As you know the `compound` score could be used to get a normalized score for a sentiment, in this section you have to create a function called `get_sentiment(score)` that will return a normalized value of sentiment for the `score` parameter based on the rules you learn. This function should return `1` for positive sentiment, `-1` for negative sentiment, and `0` for neutral sentiment.

In [10]:
# Sentiment calculation based on compound score
def get_sentiment(score):
    """
    Calculates the sentiment based on the compound score.
    """
    result = 0 # Neutral by default
    if score >= 0.05:  #Postive
        result = 1
    elif score <= -0.05: # Negative
        result = -1
    return result



Use the the VADER sentiment module from `NLTK` to score the sentiment of every news article title and text in english; you should append ten new columns to the English news DataFrame to store the results as follows.

* Title's compound score
* Title's positive score
* Title's neutral score
* Title's negative score
* Title's normalized score (using the `get_sentiment()` function)
* Text's compound score
* Text's positive score
* Text's neutral score
* Text's negative score
* Text's normalized score (using the `get_sentiment()` function)

In [11]:
# Sentiment Scores Dictionaries

title_sent = {
    'title_compound':[],
    'title_pos':[],
    'title_neu' : [],
    'title_neg':[], 
    'title_sent': [],
}

text_sent = {
    'text_compound':[],
    'text_pos':[],
    'text_neu' : [],
    'text_neg':[], 
    'text_sent': [],
}


In [None]:
''''''
To get sentiment for the text & title

the VADER sentiment score for each news article's title & text is calculated within a for-loop,
this loop iterates across the df_en DataFrame using the iterrows() method to create the final result's Dataframe structure.

''''''

In [18]:
for index, row in df_en.iterrows():
    try:
        # Sentiment Score
        title_sentiment = analyzer.polarity_scores(row['title'])
        title_sent['title_compound'].append(title_sentiment['compound'])
        title_sent['title_pos'].append(title_sentiment['pos'])
        title_sent['title_neu'].append(title_sentiment['neu'])
        title_sent['title_neg'].append(title_sentiment['neg'])
        title_sent['title_sent'].append(get_sentiment(title_sentiment['compound']))
        
        text_sentiment = analyzer.polarity_scores(row['text'])
        text_sent['text_compound'].append(title_sentiment['compound'])
        text_sent['text_pos'].append(text_sentiment['pos'])
        text_sent['text_neu'].append(text_sentiment['neu'])
        text_sent['text_neg'].append(text_sentiment['neg'])
        text_sent['text_sent'].append(get_sentiment(text_sentiment['compound']))
    except AttributeError:
        pass

# Attaching sentiment columns to the news Dataframe
title_sentiment_df = pd.DataFrame(title_sent)
text_sentiment_df = pd.DataFrame(text_sent)
news_en_df = df_en.join(title_sentiment_df).join(text_sentiment_df)
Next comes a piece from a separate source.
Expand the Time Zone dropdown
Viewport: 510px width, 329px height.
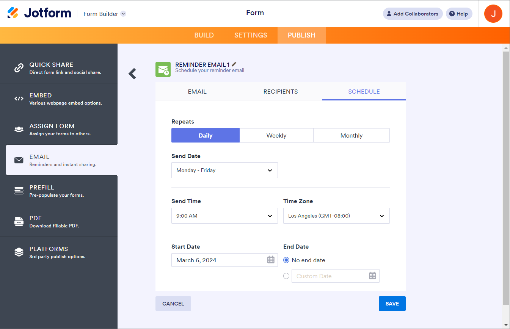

ValueError: arrays must all be same length

### Analyzing Sentiments Results

How the sentiment of the title and the text differs on news articles?

To answer this question, on this section you will create a bar chart contrasting the normalized sentiment for the title and the text of each news article. Use the build-in `plot()` method of the Pandas DataFrame to create a bar chart like the one bellow. Be aware that you chart might differ from this one due to is made from a different news DataFrame.

Finally get the descriptive statistics from the English news DataFrame and discuss the analysis results with your partners.